At the absolute minimum, a test case for the "system fragmentation incurs access penalties for a workload" scenario that could both replicate the fragmentation and demonstrate the problem should have been available before the patch was rejected. With the test case, there would be a chance that others could analyse the problem and prototype some fixes. The test case was requested in the thread and never produced so even if someone were to prototype fixes, it would be dependant on a third party to test and produce data which is a time-consuming loop. Instead, we are more or less in limbo.
OK, thanks.
But we're OK holding off for a few weeks, yes? If we do that we'll still make it into 4.19.1. Am reluctant to merge this while discussion, testing and possibly more development are ongoing.
Without a test case that reproduces the Google case, we are a bit stuck. Previous experience indicates that just fragmenting memory is not enough to give a reliable case as unless the unmovable/reclaimable pages are "sticky", the normal reclaim can handle it. Similarly, the access pattern of the target workload is important as it would need to be something larger than L3 cache to constantly hit the access penalty. We do not know what the exact characteristics of the Google workload are but we know that a fix for three cases is not equivalent for the Google case.
The discussion has circled around wish-list items such as better fragmentation control, node-aware compaction, improved compact deferred logic and lower latencies with little in the way of actual specifics of implementation or patches. Improving fragmentation control would benefit from a workload that actually fragments so the extfrag events can be monitored as well as maybe a dump of pageblocks with mixed pages.
On node-aware compaction, that was not implemented initially simply because HighMem was common and that needs to be treated as a corner case -- we cannot safely migrate pages from zone normal to highmem. That one is relatively trivial to measure as it's a functional issue.

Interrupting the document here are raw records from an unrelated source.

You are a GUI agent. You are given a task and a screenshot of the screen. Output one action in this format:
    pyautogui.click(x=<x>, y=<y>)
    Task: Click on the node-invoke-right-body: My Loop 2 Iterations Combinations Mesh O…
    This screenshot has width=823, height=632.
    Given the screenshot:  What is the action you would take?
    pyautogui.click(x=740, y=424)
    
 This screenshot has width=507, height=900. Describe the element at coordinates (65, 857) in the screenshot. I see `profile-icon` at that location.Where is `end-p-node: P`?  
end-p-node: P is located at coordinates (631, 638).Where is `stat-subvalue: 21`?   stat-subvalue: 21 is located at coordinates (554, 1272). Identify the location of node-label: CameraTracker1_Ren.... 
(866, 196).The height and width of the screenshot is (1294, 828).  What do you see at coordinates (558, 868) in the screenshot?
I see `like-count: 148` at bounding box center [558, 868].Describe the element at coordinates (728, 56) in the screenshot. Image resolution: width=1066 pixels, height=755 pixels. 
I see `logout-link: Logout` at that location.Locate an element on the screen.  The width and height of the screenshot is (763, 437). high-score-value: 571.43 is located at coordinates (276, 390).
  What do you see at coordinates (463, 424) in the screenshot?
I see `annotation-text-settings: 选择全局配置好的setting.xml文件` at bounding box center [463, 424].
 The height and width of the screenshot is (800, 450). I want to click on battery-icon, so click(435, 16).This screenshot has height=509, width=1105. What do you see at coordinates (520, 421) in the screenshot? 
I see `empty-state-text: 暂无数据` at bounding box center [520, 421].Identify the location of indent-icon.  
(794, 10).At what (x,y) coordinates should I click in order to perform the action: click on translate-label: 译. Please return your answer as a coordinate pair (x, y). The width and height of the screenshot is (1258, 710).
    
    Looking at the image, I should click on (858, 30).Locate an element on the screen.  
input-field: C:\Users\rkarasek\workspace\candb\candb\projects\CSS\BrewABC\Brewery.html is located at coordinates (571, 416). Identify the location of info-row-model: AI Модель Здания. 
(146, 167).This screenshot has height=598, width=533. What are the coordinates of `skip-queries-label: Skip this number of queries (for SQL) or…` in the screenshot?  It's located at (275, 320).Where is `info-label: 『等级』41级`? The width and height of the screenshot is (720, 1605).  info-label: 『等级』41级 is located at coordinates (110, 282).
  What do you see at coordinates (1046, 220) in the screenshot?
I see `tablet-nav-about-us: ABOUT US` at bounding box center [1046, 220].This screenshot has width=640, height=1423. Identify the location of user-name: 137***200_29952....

However, backing off compaction properly to maximise allocation success rates while minimising allocation latency and access latency needs a live workload that is representative. Trivial cases like the java workloads, nas or usemem won't do as they either exhibit special locality or are streaming readers/writers. Memcache might work but the driver in that case is critical to ensure the access penalties are incurred. Again, a modern example is missing.
As for why this took so long to discover, it is highly likely that it's due to VM's being sized such as they typically fit in a NUMA node so it would have avoided the worst case scenarios. Furthermore, a machine dedicated to VM's has fewer concerns with respect to slab allocations and unmovable allocations fragmenting memory long-term. Finally, the worst case scenarios are encountered when there is a mix of different workloads of variable duration which may be common in a Google-like setup with different jobs being dispatched across a large network but less so in other setups where a service tends to be persistent. We already know that some of the worst performance problems take years to discover.